Although she originally planned a career in health services, Rojas was hooked after her first psychology class and found she could combine both interests. She will pursue her Ph.D. in health psychology at UC Merced.
Rojas’s future is a panorama of possibility.
“I love research, and I think a part of me will always want to do research,” Rojas said. “I definitely want to teach too, so a position as a professor would be a good goal.”
Whatever course she takes, she intends for it to wind through the region.
“The Central Valley is an underrepresented area in California, which is one of the reasons I chose to continue my education at UC Merced,” said Rojas, who lives in Turlock with her husband and stepson. “They examine the needs specific to this area and see how they can conduct research to improve health behaviors and outcomes. I started studying physical activity and how this could improve cognitive function in a local retirement community as an undergraduate. I hope to expand this research as I move on from Stan State. The aim is to improve quality of life, and if I can contribute to this through research, I will have fulfilled my goal in pursuing higher education.”
Danielle Simpson Rojas
Bachelor of Arts in Psychology
What memories stand out most from your time at Stanislaus State?
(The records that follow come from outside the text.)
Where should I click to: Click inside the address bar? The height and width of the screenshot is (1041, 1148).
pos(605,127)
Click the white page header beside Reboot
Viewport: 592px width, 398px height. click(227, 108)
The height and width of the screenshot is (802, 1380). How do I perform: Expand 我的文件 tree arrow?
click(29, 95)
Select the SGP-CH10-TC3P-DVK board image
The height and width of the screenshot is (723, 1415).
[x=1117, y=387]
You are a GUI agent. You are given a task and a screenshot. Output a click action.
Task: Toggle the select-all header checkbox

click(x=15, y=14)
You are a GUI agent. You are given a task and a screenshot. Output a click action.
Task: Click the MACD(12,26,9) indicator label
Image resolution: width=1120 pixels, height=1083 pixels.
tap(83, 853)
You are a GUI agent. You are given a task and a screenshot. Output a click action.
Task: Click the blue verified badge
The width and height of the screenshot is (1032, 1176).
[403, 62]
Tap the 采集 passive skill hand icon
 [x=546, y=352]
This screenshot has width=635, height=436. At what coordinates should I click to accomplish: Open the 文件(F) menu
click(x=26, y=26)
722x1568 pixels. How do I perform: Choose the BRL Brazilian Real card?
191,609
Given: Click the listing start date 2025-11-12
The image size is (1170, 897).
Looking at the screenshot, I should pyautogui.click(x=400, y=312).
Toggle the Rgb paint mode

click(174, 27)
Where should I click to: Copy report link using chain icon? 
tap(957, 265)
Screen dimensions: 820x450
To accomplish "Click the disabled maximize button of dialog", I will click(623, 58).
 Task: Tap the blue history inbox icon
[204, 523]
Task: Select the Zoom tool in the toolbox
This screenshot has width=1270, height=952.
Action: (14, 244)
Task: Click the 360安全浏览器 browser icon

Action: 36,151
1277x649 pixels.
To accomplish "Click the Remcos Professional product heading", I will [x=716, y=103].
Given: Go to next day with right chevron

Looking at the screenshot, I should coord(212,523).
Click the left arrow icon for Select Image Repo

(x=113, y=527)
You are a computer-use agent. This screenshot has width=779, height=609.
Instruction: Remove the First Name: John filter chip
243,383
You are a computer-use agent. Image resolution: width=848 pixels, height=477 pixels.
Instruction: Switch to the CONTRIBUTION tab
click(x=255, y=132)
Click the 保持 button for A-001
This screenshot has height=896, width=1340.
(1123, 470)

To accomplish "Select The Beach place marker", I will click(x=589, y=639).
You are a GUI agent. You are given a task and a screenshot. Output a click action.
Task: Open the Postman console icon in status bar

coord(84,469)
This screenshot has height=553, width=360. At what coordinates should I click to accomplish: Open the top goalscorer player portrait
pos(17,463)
“My fondest memories at Stan State were being a part of extracurricular activities on campus. The Honors Program, becoming a McNair Scholar, the Healthy Aging Lab and Psi Chi. They encouraged me to get involved with the community and I was able to network with students who shared common goals and faculty who inspired me to live out my dreams.”
Which faculty or staff member had the greatest impact on you, and why?
“My mother-in-law Monica Pope, a staff member in the Criminal Justice Department, encouraged me to get involved with the University Honors Program and apply for every scholarship possible! This introduced me to Becky Temple and Dr. Ellen Bell of the Honors Program, who have been a tremendous support. Araceli García of the McNair Scholars program gave me all the resources I needed to be a successful candidate for graduate school. My mentor, Dr. Kelly Cotter, is a vision of everything I aspire to be as a person and an expert in the health psychology field. Dr. Dawn Strongin, who runs the Healthy Aging Lab, encouraged me to tackle every obstacle with the fortitude and diligence that I used to bring me this far, and Dr. Gary Williams, my Psi Chi advisor, taught me to always give 110%, not for the recognition, but because I deserve it.”
What advice would you give to current and future students?
“Create a vision and follow it through until the finish line. Be a part of events on campus. Time in the classroom is only a small piece of your college experience. Create study groups. Keep a journal, a calendar, a dream board. Stay organized. Communicate with your professors; network with them because they have been exactly where you are now, and they made it out alive ... plus one day you may need a letter of recommendation from them. Walk around the campus; don't take for granted being on campus and soaking up the beauty of it. Wear red on Wednesdays. Be PROUD to be a Warrior! Have fun, make friends, take naps, eat healthy, stay active. Join clubs and research labs, ask for help, use the resources available to you, and always apply yourself!”